There are various methods of fasciotomy wound management, and the recent introduction of NPWT has facilitated wound management. However, about 20% of NPWT-only cases required skin grafting. Pain and other sequelae occurred in 95% of cases in which skin grafting was performed, and in some cases, additional cosmetic surgery was performed [9, 10]. In our institution, we were able to close the wound in all cases, without any skin grafting, using both the shoelace technique and NPWT and the shoelace technique only within about 26 days after the fasciotomy. Johnson et al. report that NPWT alone is more likely to require skin grafting and that skin grafting increases the length of hospitalization and medical costs [11]. The material used in the shoelace technique is readily available in any standard operating theater, making this procedure also useful in countries with limited resources [12]. The mean daily cost of treatment for each patient managed by the shoelace technique was reported to be as low as about 14 Euros [9]. The use of the shoelace technique is expected to contribute to shorter hospital stays and lower medical costs by avoiding the need for skin grafting and shortening the closure period of fasciotomy wounds.

Eid and Elsoufy performed the shoelace technique in 17 patients with fractures and reported no major complications [12]. In the present study, 3 patients with fracture complications were included in the S group. The shoelace technique was performed on the fasciotomy wounds in all 3 of these patients, and they all progressed without problems.

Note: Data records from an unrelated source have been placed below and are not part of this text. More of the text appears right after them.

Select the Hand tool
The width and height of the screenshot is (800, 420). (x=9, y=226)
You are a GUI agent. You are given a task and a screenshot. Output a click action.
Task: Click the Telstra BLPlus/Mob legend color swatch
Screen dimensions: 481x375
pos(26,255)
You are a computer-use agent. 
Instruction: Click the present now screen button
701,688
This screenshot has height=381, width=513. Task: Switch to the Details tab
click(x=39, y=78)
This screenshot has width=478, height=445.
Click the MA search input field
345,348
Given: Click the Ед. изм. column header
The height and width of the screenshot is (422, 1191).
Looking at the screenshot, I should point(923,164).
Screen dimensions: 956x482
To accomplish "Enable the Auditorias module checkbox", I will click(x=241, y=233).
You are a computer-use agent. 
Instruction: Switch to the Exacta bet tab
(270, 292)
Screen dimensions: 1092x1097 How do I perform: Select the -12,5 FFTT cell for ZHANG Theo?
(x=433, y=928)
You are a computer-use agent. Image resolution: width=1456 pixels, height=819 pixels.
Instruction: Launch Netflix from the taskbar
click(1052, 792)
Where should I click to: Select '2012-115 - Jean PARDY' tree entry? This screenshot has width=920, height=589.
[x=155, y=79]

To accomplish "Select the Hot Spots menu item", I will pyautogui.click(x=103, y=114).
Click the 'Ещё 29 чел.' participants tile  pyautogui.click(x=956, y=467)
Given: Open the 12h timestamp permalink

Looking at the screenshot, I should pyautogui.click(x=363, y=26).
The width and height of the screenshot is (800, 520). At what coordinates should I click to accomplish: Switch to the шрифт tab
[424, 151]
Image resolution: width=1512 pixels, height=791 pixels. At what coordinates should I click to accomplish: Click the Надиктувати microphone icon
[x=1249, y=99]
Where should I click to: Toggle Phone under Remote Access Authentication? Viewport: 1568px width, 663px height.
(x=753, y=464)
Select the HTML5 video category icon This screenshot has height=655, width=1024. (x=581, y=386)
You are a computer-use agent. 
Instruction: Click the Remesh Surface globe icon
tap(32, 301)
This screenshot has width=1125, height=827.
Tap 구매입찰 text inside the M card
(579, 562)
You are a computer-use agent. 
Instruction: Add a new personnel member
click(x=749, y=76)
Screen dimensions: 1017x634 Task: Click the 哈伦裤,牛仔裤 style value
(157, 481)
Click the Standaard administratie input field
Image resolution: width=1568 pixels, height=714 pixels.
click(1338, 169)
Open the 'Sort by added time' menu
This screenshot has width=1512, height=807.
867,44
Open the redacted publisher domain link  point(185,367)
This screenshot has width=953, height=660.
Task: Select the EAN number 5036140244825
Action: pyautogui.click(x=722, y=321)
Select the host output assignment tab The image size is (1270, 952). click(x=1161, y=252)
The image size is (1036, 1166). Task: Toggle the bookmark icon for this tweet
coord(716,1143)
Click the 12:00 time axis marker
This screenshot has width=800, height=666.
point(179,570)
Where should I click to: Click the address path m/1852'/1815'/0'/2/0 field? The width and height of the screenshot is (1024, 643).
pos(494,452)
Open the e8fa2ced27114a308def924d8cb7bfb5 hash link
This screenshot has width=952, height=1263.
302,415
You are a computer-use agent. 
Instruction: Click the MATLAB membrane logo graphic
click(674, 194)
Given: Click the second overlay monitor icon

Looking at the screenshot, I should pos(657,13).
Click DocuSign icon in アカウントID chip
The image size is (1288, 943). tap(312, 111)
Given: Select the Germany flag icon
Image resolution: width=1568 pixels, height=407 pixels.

The median days from incision to wound closure in the S group was 24.0 (IQR 18.5–31.0) days, whereas that in the shoelace groups in previous studies ranged from 7.6 to 15.1 days, shorter than that in the present study [9, 11]. However, these previous studies did not describe elevated intramuscular compartment pressures. Therefore, it is not possible to simply compare the days from incision to wound closure in this study with these previous studies. The median maximum muscle compartment pressure in the S group was 63 (IQR 53.0–93.5) mmHg, which may have delayed the days from incision to wound closure due to highly elevated intramuscular compartment pressure. Dodenhoff and Howell used the shoelace technique at fasciotomy and reported that the fasciotomy wound could be gradually closed by tightening the vessel loops from 48 h after the fasciotomy with attention to any increase in intramuscular compartment pressure [11, 13]. In our institution, fasciotomy only was performed on the day of diagnosis of compartment syndrome. Because of the severe muscle swelling after fasciotomy, we attempted to perform the shoelace technique at about 48 h after the fasciotomy in the operating room. However, Dodenhoff and Howell did not recommend the use of the shoelace technique if the intramuscular compartment pressure continues to increase at 48 h after fasciotomy [13]. In the S group, the shoelace technique was performed at 48 h after fasciotomy in only 2 patients (15.4%) according to the patient’s general condition and wound swelling at 48 h after fasciotomy. When compared to the other studies, these factors may have affected the delay in days from incision to wound closure.

This study confirmed the usefulness of the shoelace technique as a management method for fasciotomy wounds.

Limitations

The limitations of this study are first, its small sample size and that the volume of intravenous infusion during treatment, which may affect the degree of swelling at the fasciotomy site, is unknown. Second, this was a retrospective study. Third, in the N group, if the skin defect was small, the physician and patient conferred to determine whether to perform skin grafting or continue the wound procedure and wait for the creation of epidermis. This could have affected the number of days from incision to wound closure.

Conclusions

We investigated the usefulness of the shoelace technique for fasciotomy wounds caused by compartment syndrome. We consider the shoelace technique to be a useful wound closure method for fasciotomy because it can significantly reduce the use of skin grafting and tends to shorten the wound closure period.